Rodney Benson on the Value of Publicly Backed Journalism
In the early 2010s, the Christian Science Monitor, a Boston-based newspaper owned by the Church of Christ, Scientist, became one of the first major American papers to go digital. Facing a perilous financial crunch, the owners hoped to reduce costs—and bring in fresh revenue—by creating a free, ad-supported website, alongside a subscription-based weekly print edition. As NYU professor Rodney Benson notes in his new book, How Media Ownership Matters, the website proved moderately successful—it was soon among the top fifty news sites in America—but it also tended to produce lower-brow content. The print edition was more substantive, but neither product made enough money to eliminate the need for church subsidies. Still, the experiment left a legacy: “While the new strategy has failed to pay its own way commercially…it did help herald across the US journalistic field (with a few exceptions) a new era of reserving quality news only for those willing to pay.”

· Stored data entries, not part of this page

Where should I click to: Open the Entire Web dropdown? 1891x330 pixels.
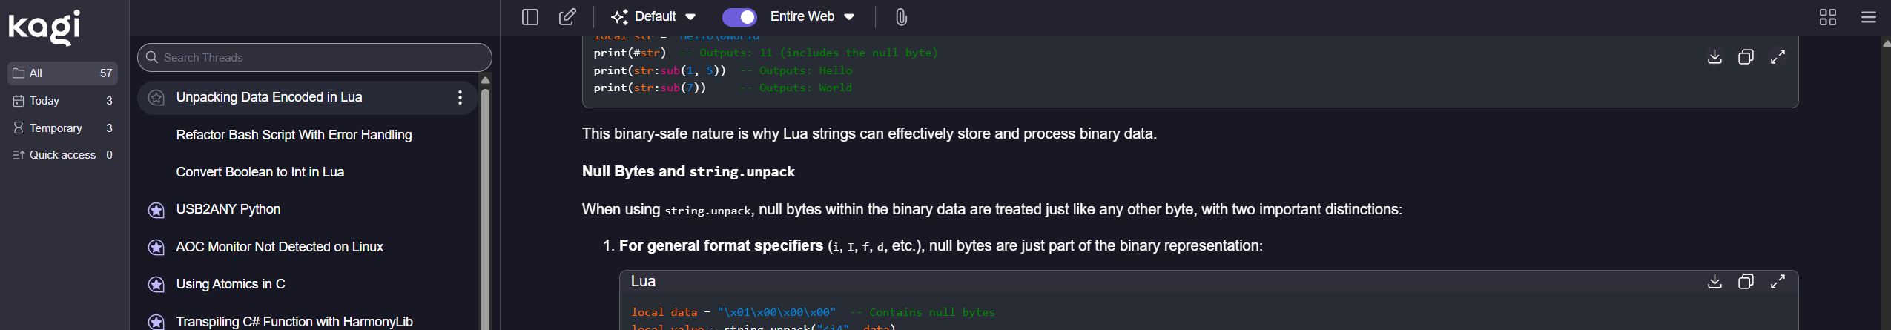pos(812,17)
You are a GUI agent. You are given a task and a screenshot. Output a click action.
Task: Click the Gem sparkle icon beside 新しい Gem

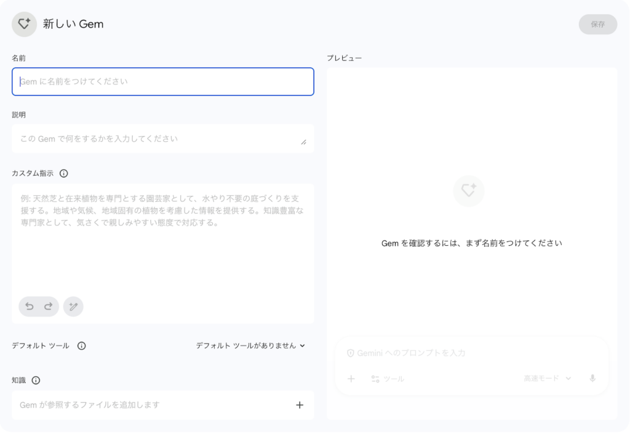coord(24,25)
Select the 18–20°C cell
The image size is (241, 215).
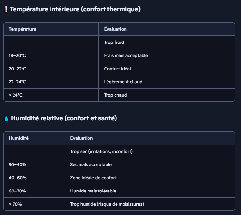click(x=17, y=55)
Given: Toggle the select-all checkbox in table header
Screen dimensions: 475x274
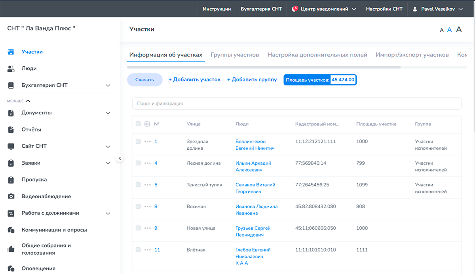Looking at the screenshot, I should pos(138,124).
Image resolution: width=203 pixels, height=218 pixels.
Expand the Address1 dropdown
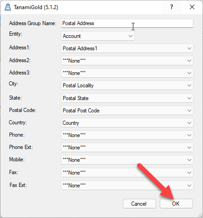point(127,48)
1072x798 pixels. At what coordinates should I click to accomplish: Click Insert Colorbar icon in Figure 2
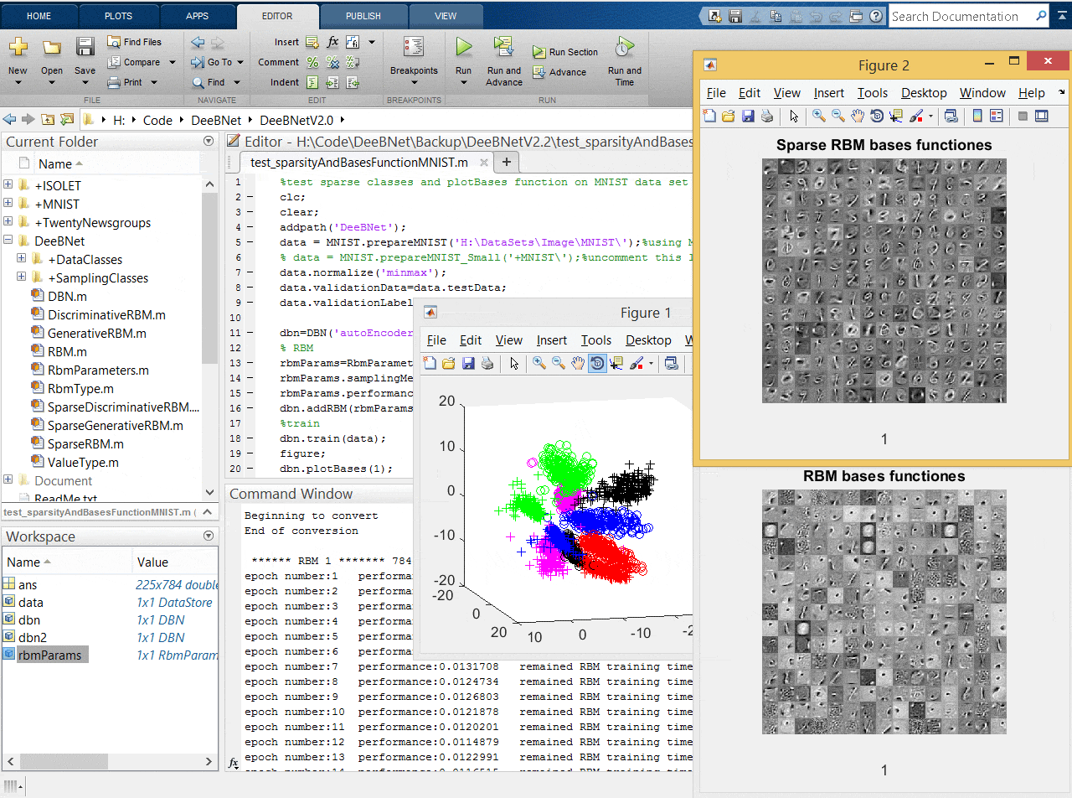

Benson and his coauthors—Mattias Hessérus, Timothy Neff, and Julie Sedel—spent ten years examining the operating choices of publications like the Christian Science Monitor, to better understand which ownership models are most likely to lead to sustainable business outcomes—and the highest-quality journalism. Their key innovation was not being distracted by the big names at the top of the publications (Bezos, Murdoch, Gannett), but considering, in true academic fashion, ownership across four broad categories: market (profit-maximizing stock market–traded or hedge funds), private, nonprofit or civil society, and public. Then, using interviews, content review, and an analysis of vast amounts of data from more than fifty news outlets across Sweden, France, and the US, the authors compared how these categories stack up against one another in a range of areas, including audience composition, amount of investigative reporting, provision of public interest news, political independence, favorable mentions of their owners, and “partisan intensity”—which the authors define as the degree of one-sidedness in their coverage.